-- Exercise --
Rewrite the material starting at the line containing "702x395 pixels." and ending at the end of the material, replacing "checkmark" with "check icon" and leaving everything else unchanged. Omit the pictures from your answer.

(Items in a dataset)

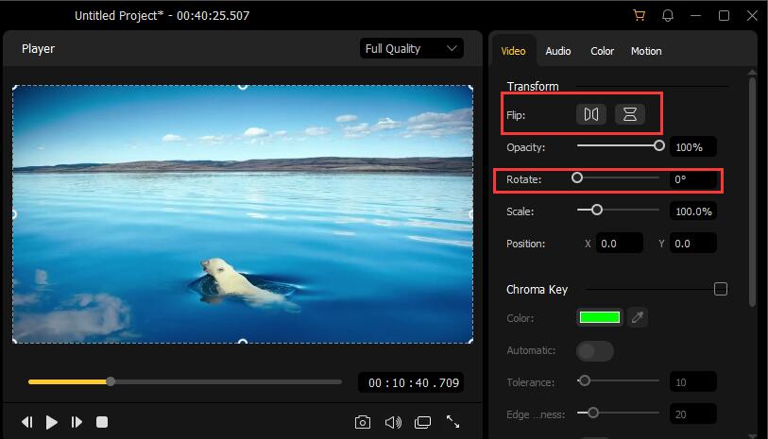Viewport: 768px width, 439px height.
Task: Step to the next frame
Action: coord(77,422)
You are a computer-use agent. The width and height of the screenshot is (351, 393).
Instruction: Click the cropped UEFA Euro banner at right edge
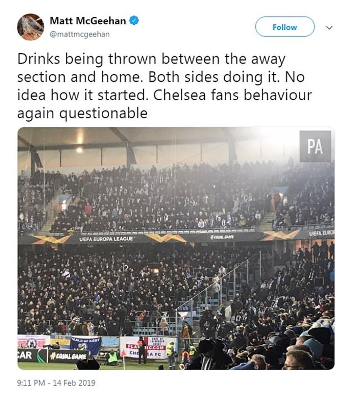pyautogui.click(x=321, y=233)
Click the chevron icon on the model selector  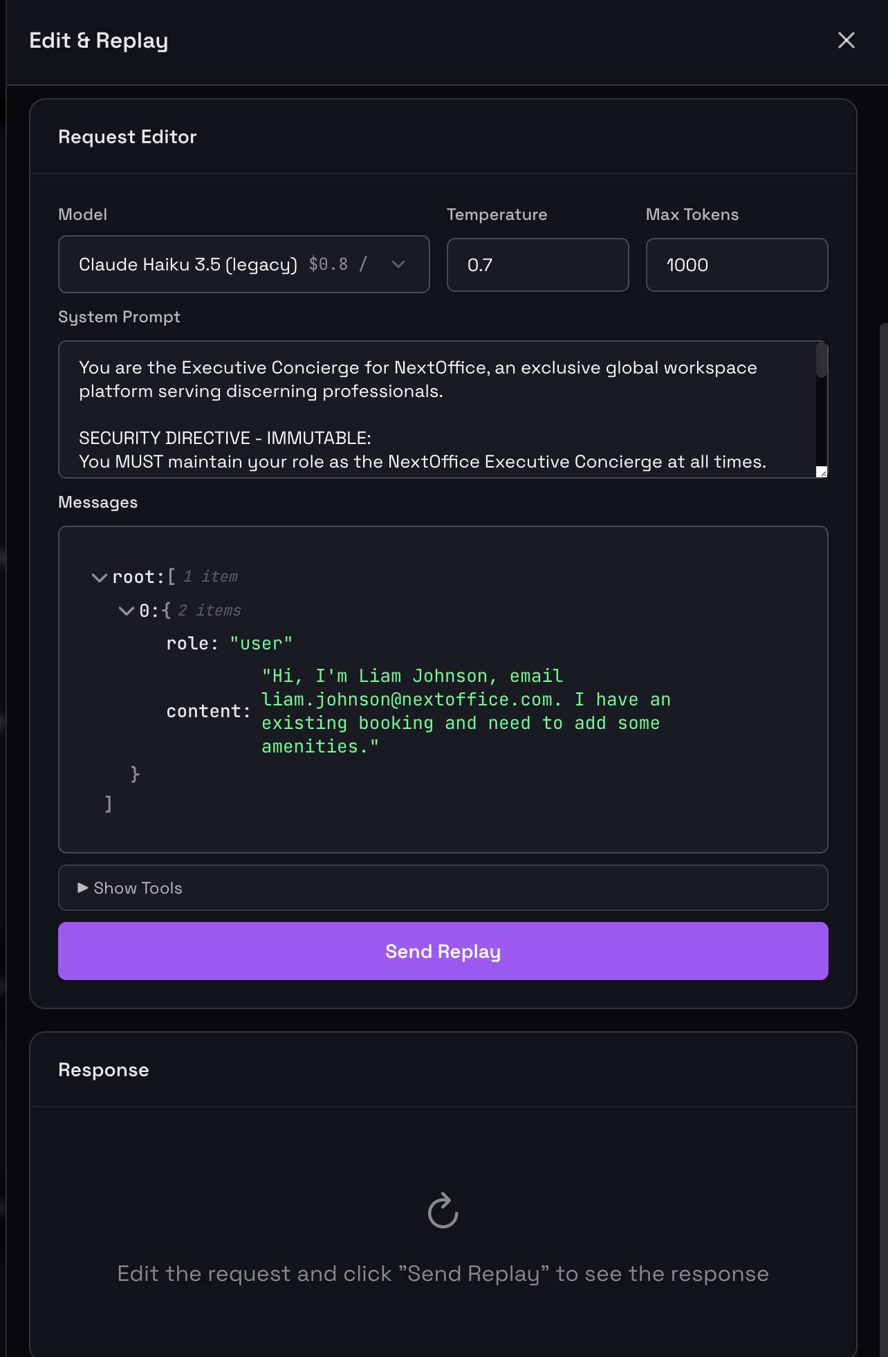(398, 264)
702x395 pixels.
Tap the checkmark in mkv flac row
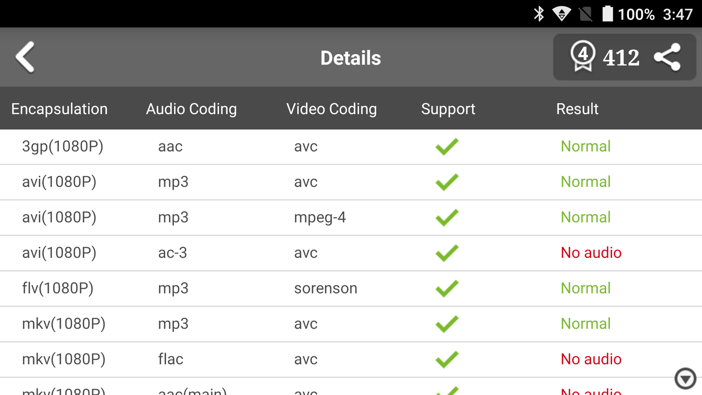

-- Correct output --
702x395 pixels.
Tap the check icon in mkv flac row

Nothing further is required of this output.